What is the most memorable project you’ve been involved with?
Of all the projects implemented by Envirocare, the one that most touched our spirits and hearts was the children’s project in Kilimanjaro. The project was set up to deal with the agony of sexually abused girls whose suffering was going on unreported. They were vulnerable and voiceless, and to top it all they could not see where to turn to because of the strong traditional and cultural practices around them. Envirocare was able to mobilise the community to reject violence and abusive behaviour and in turn empower children and women to stand up for their rights. A test case was written and produced in the form of a storybook for children which has been used for awareness-raising in schools. This has played a great role in bringing to light cases of abuse which were previously not reported. The girl at the centre of the test case was supported and followed up by Envirocare; she completed college and is now a primary school teacher.

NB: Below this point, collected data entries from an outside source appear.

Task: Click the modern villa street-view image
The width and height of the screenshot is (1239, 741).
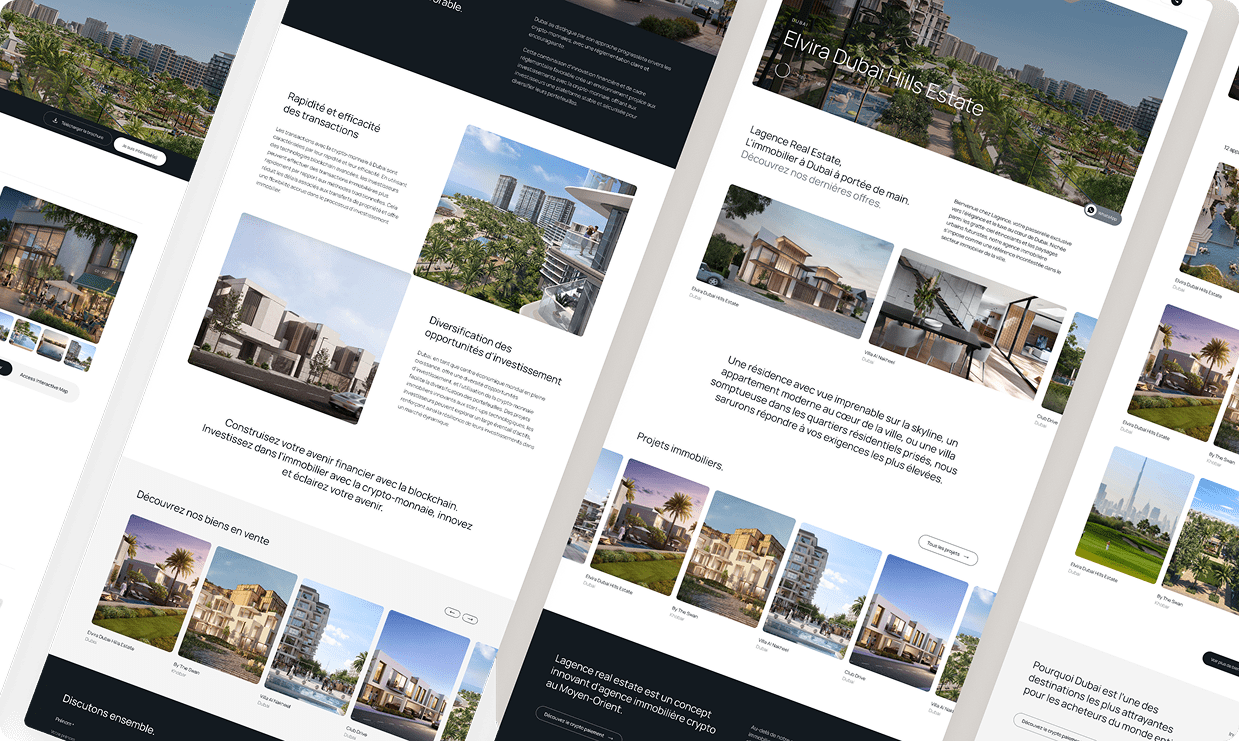Action: (298, 317)
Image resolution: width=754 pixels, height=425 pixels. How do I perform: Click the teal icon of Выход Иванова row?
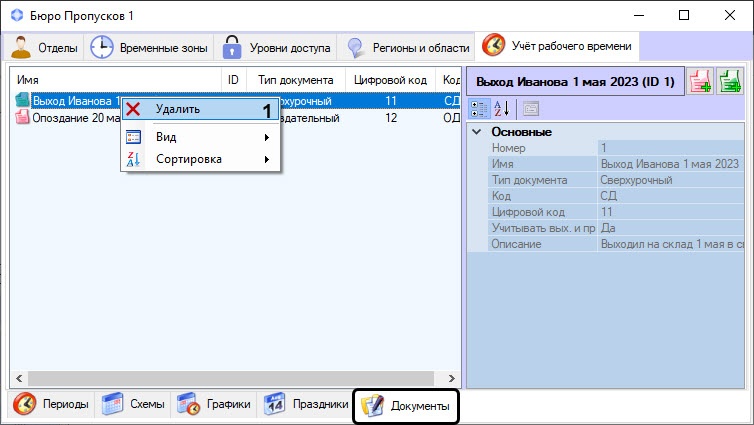22,101
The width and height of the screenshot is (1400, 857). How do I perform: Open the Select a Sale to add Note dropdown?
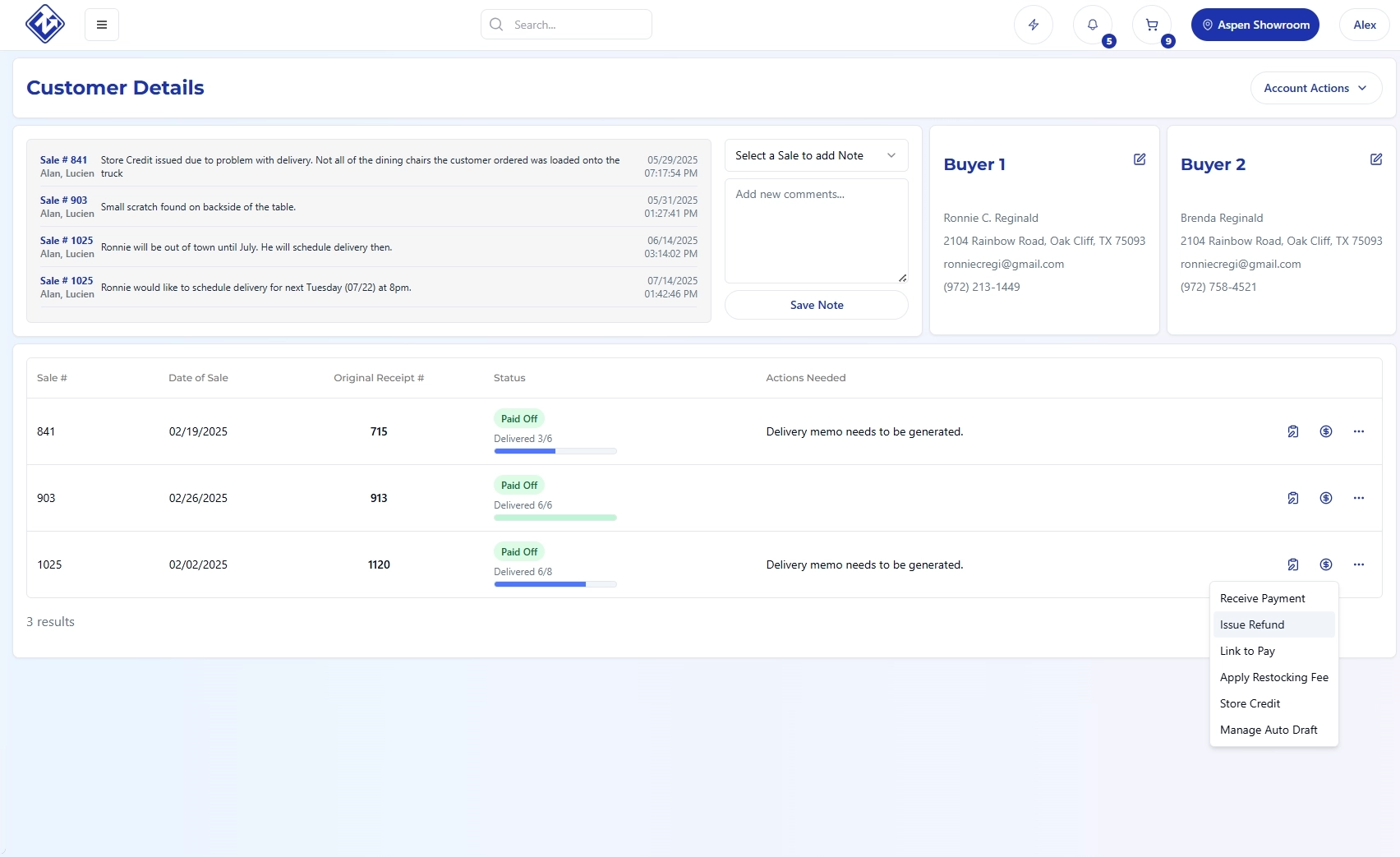[x=816, y=155]
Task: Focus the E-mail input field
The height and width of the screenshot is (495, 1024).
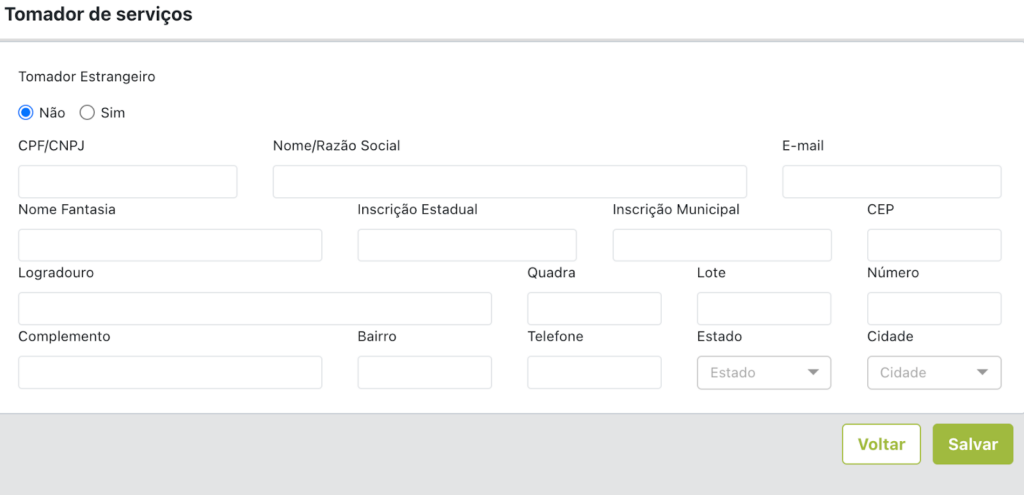Action: click(891, 182)
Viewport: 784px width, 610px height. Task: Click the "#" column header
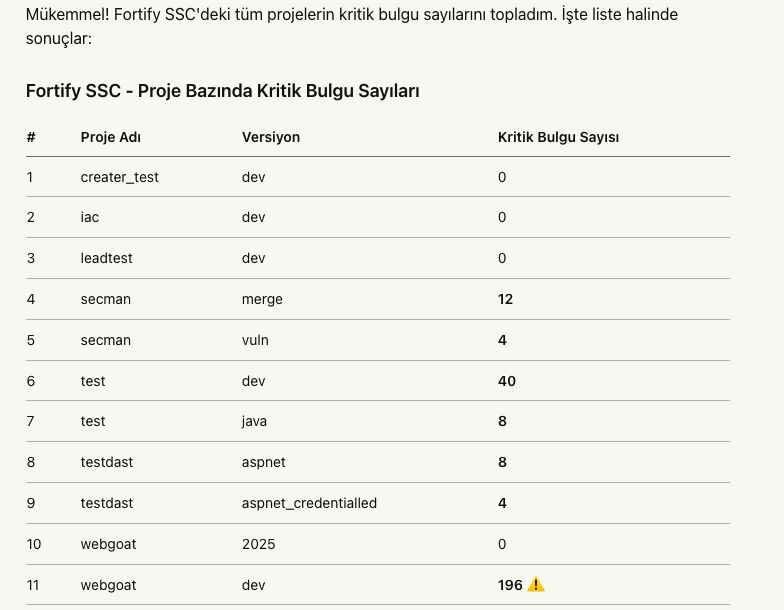click(31, 137)
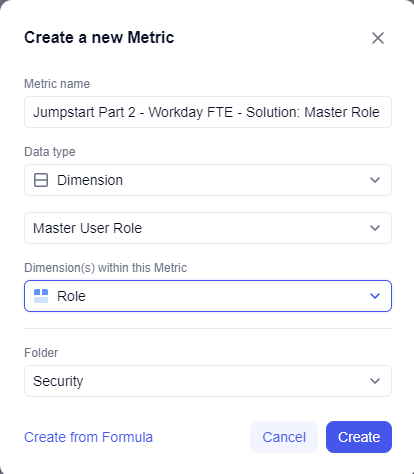Click the Security folder selection text
Screen dimensions: 414x474
pos(58,381)
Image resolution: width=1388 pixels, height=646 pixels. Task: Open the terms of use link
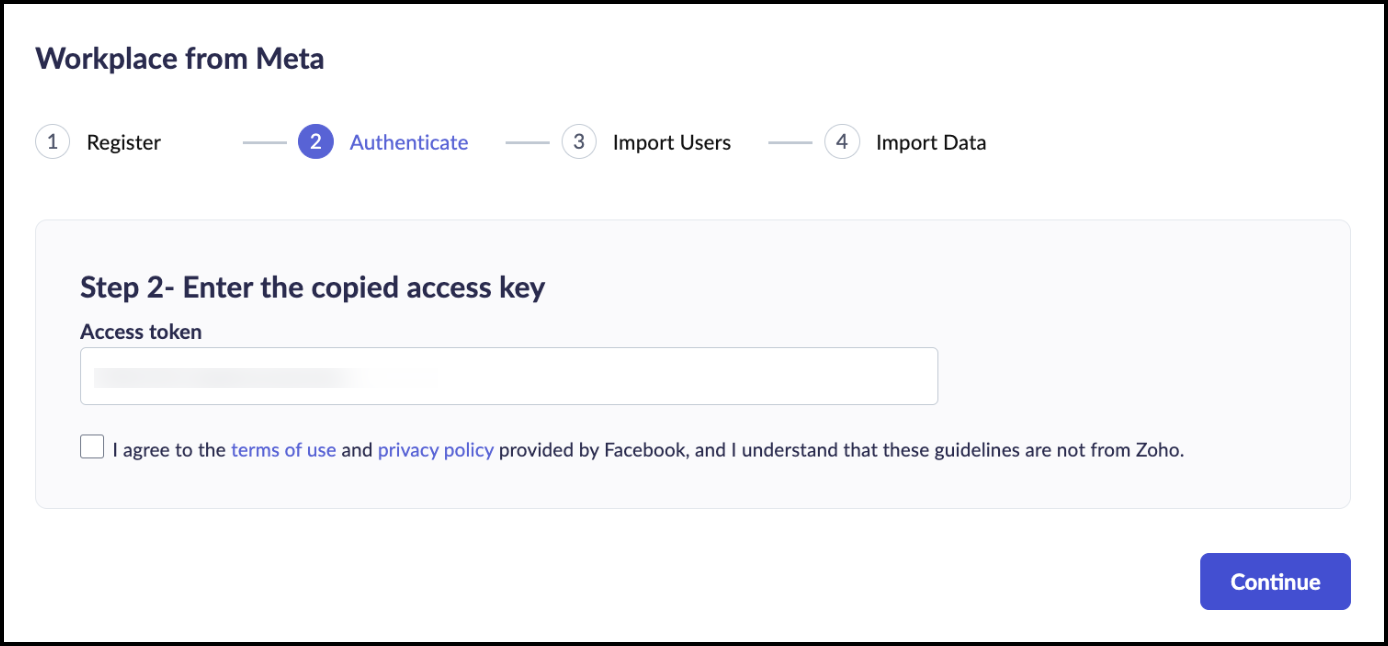pyautogui.click(x=283, y=450)
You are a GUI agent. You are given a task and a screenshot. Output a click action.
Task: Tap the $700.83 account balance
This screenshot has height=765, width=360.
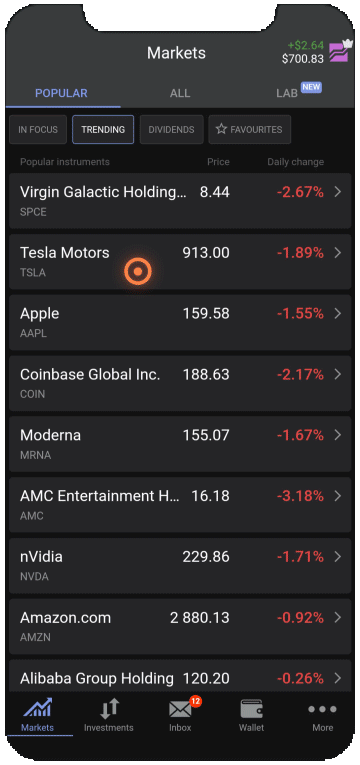tap(302, 59)
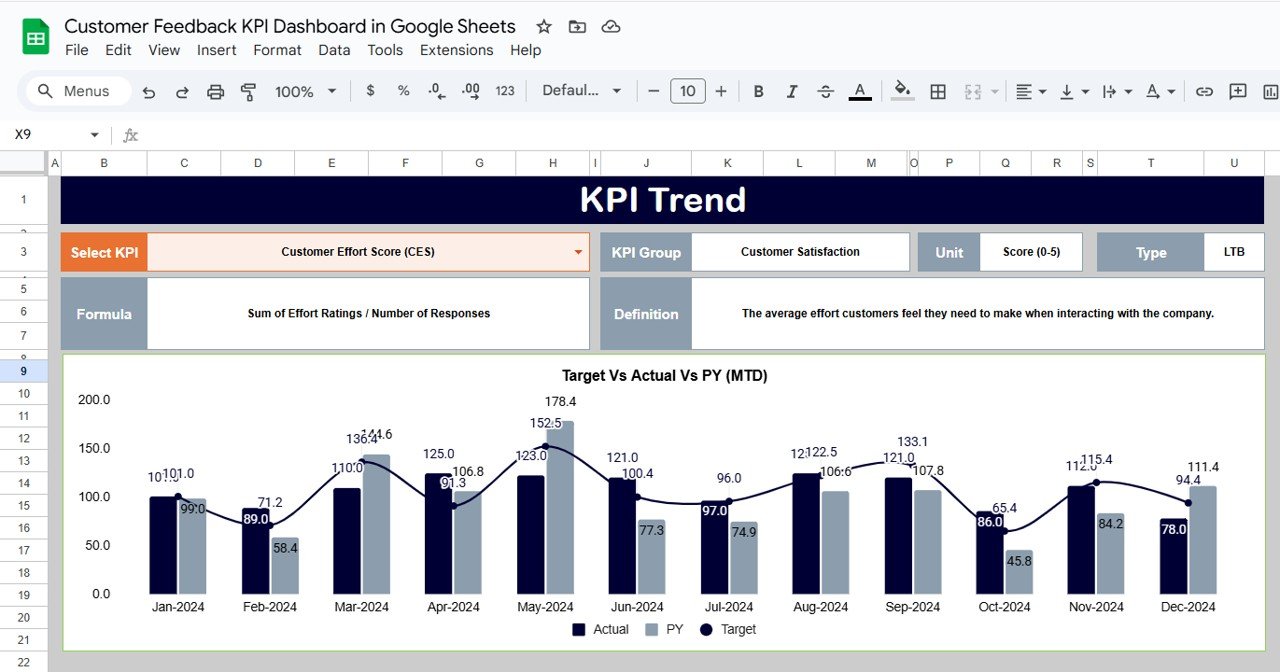Insert a comment
This screenshot has width=1280, height=672.
tap(1238, 91)
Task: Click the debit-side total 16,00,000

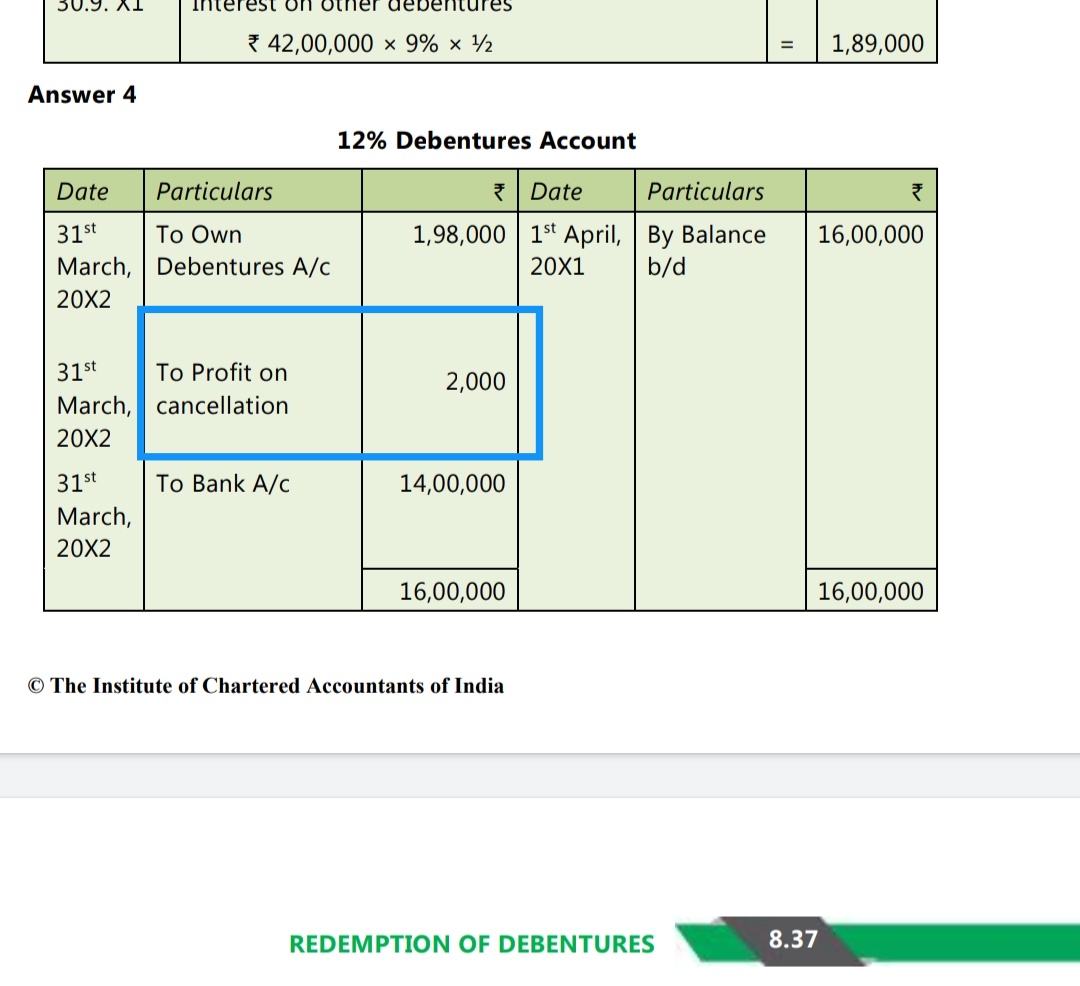Action: [452, 591]
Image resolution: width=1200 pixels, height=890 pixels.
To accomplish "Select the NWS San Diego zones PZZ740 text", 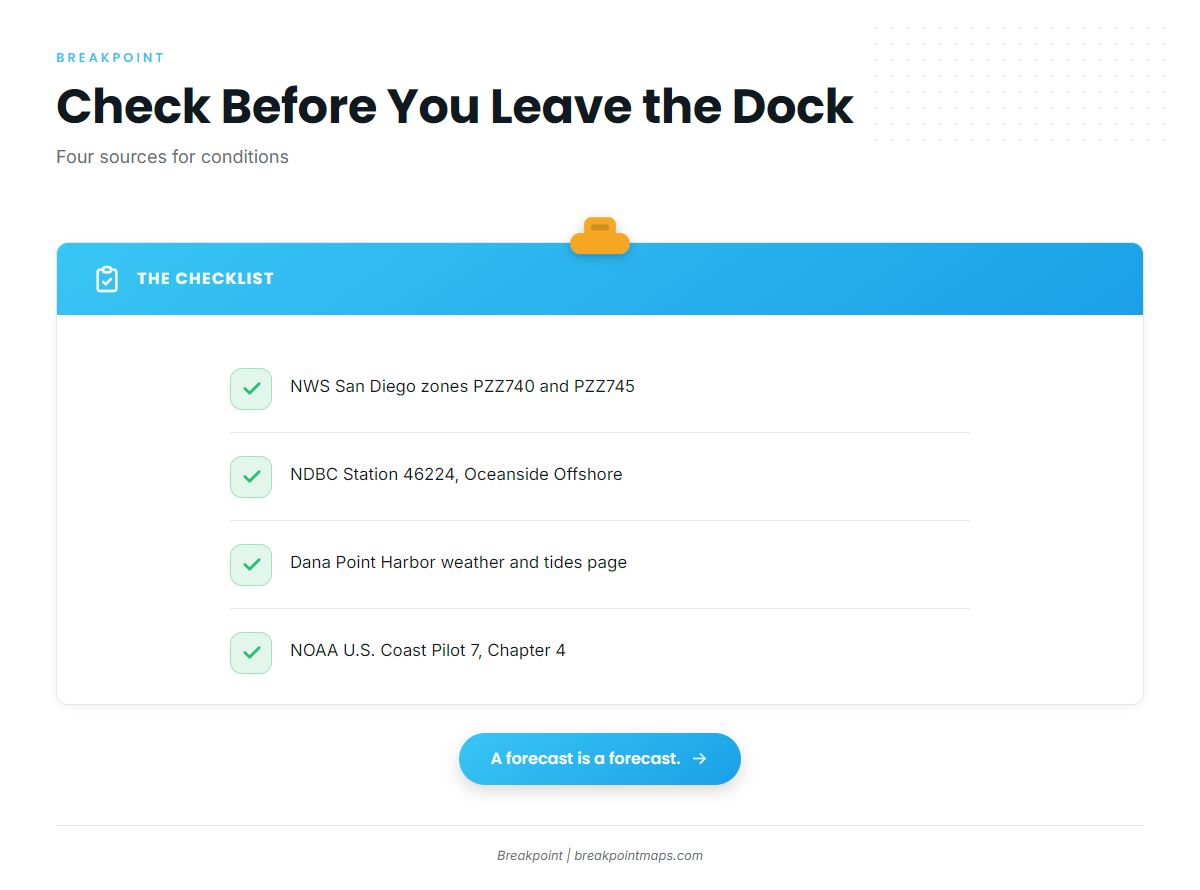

While implementing that project, we came across another devastating issue. Children were going without food from 6:30 am to 4:00 pm when they returned home from school a distance away. Following up on their educational performance, we found it was very low and discouraging compared to their counterparts in other districts. Realising that the children were starving, Envirocare introduced school gardens in twelve primary schools in Rombo district and ten in Siha district where children were given a healthy meal and were able to perform better. The project targeted 300 children but ended up serving more than 500. Not only did we address the immediate need for healthy food; the harvest was enough to create an excess that was sold for income.